Prompt:
Copy out the material word for word, from the line containing "Select UK size cell 20 - 22" down to the line containing "This screenshot has width=1389, height=868.", both of those lines included.

○ ○ ○ ○ ○ ○ ○

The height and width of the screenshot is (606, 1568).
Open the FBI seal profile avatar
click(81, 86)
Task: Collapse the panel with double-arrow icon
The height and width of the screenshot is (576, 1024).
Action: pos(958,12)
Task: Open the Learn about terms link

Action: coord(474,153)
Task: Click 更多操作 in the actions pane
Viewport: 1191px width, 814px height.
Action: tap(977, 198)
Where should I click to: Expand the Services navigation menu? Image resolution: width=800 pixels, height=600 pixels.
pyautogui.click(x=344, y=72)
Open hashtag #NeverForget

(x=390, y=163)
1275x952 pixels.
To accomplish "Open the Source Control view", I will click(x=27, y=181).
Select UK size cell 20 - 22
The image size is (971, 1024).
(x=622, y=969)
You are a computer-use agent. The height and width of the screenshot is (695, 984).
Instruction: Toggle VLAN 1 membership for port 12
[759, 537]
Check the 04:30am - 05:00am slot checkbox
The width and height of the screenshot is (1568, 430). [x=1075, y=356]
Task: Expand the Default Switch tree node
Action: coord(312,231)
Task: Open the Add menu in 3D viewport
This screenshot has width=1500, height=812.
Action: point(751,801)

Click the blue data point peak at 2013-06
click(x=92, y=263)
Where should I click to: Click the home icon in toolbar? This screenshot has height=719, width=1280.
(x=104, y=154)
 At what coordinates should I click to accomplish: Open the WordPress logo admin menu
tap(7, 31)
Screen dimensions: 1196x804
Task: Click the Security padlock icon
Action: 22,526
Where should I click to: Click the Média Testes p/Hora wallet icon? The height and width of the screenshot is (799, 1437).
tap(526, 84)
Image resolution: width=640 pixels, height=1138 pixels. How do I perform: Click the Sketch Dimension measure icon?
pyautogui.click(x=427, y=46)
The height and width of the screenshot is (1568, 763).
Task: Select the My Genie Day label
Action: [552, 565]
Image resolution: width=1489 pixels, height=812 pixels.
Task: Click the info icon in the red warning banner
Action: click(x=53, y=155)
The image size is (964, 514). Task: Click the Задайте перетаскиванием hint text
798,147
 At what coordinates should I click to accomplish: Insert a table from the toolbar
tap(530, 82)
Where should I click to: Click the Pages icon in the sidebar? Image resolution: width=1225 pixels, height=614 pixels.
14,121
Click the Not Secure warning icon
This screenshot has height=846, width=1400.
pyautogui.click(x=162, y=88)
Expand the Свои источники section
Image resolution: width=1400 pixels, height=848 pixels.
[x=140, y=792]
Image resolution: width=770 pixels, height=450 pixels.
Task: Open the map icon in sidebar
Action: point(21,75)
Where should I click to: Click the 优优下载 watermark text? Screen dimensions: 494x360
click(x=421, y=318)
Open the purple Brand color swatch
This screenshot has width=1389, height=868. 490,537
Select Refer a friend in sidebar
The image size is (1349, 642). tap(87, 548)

○ ○ ○ ○ ○ ○ ○

Result of the exercise:
Select UK size cell 20 - 22
The image size is (971, 1024).
(x=622, y=969)
You are a computer-use agent. The height and width of the screenshot is (695, 984).
Instruction: Toggle VLAN 1 membership for port 12
[759, 537]
Check the 04:30am - 05:00am slot checkbox
The width and height of the screenshot is (1568, 430). [x=1075, y=356]
Task: Expand the Default Switch tree node
Action: coord(312,231)
Task: Open the Add menu in 3D viewport
This screenshot has width=1500, height=812.
Action: point(751,801)

Click the blue data point peak at 2013-06
click(x=92, y=263)
Where should I click to: Click the home icon in toolbar? This screenshot has height=719, width=1280.
(x=104, y=154)
 At what coordinates should I click to accomplish: Open the WordPress logo admin menu
tap(7, 31)
Screen dimensions: 1196x804
Task: Click the Security padlock icon
Action: 22,526
Where should I click to: Click the Média Testes p/Hora wallet icon? The height and width of the screenshot is (799, 1437).
tap(526, 84)
Image resolution: width=640 pixels, height=1138 pixels. How do I perform: Click the Sketch Dimension measure icon?
pyautogui.click(x=427, y=46)
The height and width of the screenshot is (1568, 763).
Task: Select the My Genie Day label
Action: [552, 565]
Image resolution: width=1489 pixels, height=812 pixels.
Task: Click the info icon in the red warning banner
Action: click(x=53, y=155)
The image size is (964, 514). Task: Click the Задайте перетаскиванием hint text
798,147
 At what coordinates should I click to accomplish: Insert a table from the toolbar
tap(530, 82)
Where should I click to: Click the Pages icon in the sidebar? Image resolution: width=1225 pixels, height=614 pixels.
14,121
Click the Not Secure warning icon
This screenshot has height=846, width=1400.
pyautogui.click(x=162, y=88)
Expand the Свои источники section
Image resolution: width=1400 pixels, height=848 pixels.
[x=140, y=792]
Image resolution: width=770 pixels, height=450 pixels.
Task: Open the map icon in sidebar
Action: point(21,75)
Where should I click to: Click the 优优下载 watermark text? Screen dimensions: 494x360
click(x=421, y=318)
Open the purple Brand color swatch
This screenshot has width=1389, height=868. 490,537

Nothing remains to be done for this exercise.